Тело аль-Мансура отвечало на потаённые мысли мавра: поначалу расслабленное, теперь напряглось, обратившись в слух. Джованни повернул голову, прочитав в глазах аль-Мансура призыв продолжать:

— Меня он тоже пытал по приказу инквизитора. Шрамы остались ещё кое-где на моём теле. Но он же и спас мне жизнь. И то, что мы с тобой говорим на одном языке — его заслуга. Все мои знания и умения — от него. Тело, что привлекает тебя — его творение. И я бы уже давно сгинул в сточной канаве, если бы не прошел все эти испытания.

— Он сделал из тебя совершенное орудие, — откликнулся аль-Мансур, — я так понимаю. И последний шаг, что тебе осталось сделать — убить своего врага. И его врага, так?

— Ты прав, Алонсо Хуан Понче мстит ему за своего отца, за тех убитых рыцарей, за предательство устава ордена, он был бы по-своему прав, сойдись они в открытой схватке, но нет… — Джованни вспомнил их первую встречу в Реймсе, — Понче не нужен бой. Ему тоже нужны чужие страдания. Ощущение власти над причиняемой болью. Он такой же палач. И я хочу того же…

Мавр усмехнулся, огладил свою короткую бороду, не отрывая довольного взгляда от флорентийца. Однако тот не мог проникнуть в его мысли.

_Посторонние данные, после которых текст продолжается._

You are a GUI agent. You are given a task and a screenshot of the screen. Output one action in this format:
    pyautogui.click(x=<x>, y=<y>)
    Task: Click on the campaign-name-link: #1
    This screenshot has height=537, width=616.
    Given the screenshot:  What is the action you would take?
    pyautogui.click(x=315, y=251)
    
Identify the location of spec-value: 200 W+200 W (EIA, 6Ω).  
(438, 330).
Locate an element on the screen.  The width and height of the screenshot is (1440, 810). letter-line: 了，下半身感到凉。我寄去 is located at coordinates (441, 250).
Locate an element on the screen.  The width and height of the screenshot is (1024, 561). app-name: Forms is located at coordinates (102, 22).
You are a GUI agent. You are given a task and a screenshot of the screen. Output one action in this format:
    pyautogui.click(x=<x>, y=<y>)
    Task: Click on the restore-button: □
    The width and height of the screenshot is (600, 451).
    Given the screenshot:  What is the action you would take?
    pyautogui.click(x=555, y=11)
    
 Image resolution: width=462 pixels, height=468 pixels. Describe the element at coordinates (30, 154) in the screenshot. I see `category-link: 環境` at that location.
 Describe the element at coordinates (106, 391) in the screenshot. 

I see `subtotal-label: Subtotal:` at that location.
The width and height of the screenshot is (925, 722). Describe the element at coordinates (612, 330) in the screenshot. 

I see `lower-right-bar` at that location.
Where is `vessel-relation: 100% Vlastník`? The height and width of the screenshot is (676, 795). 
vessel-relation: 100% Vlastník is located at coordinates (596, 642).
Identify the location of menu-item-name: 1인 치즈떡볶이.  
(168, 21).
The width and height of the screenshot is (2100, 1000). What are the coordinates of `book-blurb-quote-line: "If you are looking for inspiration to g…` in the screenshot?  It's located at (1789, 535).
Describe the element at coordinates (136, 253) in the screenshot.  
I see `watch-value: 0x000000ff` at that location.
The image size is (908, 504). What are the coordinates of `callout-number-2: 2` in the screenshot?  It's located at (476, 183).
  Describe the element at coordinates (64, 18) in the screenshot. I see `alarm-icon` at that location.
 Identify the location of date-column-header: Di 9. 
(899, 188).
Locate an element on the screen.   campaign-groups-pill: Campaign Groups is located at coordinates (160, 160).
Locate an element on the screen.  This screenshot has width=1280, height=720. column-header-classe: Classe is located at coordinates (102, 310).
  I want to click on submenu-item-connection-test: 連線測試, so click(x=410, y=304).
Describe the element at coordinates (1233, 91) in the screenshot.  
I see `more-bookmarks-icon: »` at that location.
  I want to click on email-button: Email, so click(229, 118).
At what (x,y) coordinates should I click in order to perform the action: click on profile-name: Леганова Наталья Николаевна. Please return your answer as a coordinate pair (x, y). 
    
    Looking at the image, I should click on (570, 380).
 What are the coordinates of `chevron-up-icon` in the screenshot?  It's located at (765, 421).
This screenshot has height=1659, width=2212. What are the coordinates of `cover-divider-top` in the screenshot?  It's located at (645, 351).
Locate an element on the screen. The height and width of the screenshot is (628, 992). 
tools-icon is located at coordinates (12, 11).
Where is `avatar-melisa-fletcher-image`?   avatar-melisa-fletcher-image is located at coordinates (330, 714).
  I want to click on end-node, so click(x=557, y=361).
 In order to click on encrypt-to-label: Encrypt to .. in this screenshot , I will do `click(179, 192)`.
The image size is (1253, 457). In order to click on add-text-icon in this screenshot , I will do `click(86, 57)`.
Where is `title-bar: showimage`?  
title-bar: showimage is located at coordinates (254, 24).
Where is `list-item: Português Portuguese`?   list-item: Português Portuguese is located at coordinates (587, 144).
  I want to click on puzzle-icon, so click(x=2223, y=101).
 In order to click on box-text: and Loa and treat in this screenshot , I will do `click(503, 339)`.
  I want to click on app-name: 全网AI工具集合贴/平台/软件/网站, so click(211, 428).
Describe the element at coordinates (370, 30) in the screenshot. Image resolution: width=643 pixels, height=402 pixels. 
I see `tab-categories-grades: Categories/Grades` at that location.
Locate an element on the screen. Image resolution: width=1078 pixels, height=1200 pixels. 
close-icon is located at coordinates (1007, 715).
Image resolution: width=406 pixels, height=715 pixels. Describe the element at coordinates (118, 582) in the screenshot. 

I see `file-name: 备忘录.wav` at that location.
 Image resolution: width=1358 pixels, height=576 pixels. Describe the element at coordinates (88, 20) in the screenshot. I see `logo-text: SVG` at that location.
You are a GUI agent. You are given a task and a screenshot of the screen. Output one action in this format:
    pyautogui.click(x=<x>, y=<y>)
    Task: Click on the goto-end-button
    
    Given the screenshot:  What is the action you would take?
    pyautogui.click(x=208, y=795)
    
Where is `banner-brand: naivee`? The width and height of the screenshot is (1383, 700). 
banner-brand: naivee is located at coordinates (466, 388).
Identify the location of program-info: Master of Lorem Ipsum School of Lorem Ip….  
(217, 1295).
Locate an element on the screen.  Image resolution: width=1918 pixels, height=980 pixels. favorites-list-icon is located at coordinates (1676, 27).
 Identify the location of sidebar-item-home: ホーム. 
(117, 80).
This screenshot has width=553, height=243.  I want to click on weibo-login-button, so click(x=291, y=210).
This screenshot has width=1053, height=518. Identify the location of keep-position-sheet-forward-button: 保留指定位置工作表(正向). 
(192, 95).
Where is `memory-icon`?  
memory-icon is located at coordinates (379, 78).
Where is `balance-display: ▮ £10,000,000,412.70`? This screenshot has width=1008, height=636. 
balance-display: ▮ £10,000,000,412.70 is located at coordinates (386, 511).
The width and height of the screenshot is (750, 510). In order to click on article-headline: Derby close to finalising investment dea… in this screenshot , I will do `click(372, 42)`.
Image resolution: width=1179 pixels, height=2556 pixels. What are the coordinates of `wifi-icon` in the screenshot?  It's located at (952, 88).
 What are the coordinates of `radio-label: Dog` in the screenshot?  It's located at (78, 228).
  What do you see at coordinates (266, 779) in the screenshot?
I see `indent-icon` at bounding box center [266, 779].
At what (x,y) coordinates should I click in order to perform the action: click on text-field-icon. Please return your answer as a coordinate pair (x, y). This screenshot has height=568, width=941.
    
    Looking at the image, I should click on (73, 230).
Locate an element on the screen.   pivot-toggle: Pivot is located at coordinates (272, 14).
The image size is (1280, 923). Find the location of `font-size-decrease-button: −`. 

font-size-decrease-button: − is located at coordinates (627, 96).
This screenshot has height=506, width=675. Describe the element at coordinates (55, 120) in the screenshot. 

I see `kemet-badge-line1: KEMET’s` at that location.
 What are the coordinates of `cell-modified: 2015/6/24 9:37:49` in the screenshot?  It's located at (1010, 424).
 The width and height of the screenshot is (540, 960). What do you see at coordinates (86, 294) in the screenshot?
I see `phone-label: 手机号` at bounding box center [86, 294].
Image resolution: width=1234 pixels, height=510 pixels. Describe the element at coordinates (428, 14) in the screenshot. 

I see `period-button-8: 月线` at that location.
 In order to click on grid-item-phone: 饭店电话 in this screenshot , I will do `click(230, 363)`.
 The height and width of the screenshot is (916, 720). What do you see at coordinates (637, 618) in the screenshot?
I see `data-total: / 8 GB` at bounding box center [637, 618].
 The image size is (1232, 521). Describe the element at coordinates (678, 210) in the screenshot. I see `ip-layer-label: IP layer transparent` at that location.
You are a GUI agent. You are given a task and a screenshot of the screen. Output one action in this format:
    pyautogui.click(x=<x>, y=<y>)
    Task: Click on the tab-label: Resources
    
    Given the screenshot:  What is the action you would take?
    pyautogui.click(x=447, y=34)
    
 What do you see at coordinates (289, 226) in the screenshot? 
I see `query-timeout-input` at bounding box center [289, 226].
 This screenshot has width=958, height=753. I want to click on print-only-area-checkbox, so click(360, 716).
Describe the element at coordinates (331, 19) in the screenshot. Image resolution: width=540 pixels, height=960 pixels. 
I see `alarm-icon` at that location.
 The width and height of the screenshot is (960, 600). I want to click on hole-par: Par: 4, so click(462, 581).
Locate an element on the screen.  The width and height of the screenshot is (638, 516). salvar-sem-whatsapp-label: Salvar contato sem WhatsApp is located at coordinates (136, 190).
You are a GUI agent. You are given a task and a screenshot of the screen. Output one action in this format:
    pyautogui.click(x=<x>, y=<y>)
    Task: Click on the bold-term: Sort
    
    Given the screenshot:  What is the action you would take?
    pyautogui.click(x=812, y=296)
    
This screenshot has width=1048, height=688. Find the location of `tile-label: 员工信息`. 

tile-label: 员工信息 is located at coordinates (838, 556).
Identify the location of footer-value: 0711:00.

— Я узнаю, — наконец произнёс аль-Мансур, — разыщем этого Понче. «Повяжем тебя кровью», — из глубины тёмных болот вырвалась мысль, и будто жидким грязевым фонтанчиком застыла на миг, облекаясь в человеческую форму, а потом вновь нырнула в пропасть.

***

В просторном, идеально круглом внутреннем дворе замка де Бельвер было столько народа, что не протолкнуться. Ранним утром после празднования Пасхи, казалось, все жители города собрались здесь, откликнувшись на приглашение посетить свежепостроенный королевский замок. Широким потоком люди ехали на лошадях или поднимались пешком в праздничных одеждах по дороге, опоясывающей невысокий холм, через узкий вход вступали на каменную площадку, устроенную наверху первого ряда мощных стен, затем по мосту, переброшенному через глубокий ров, попадали в самое сердце. Нижний уровень аркады представлял собой единый ряд полукруглых арок, раза в два превышающих человеческий рост. Балкон второго этажа, украшенный длинными полотнищами знамён, развешенных по стенам, венчали еще более высокие колонны, сплетаясь между собой узорами по типу трилистника.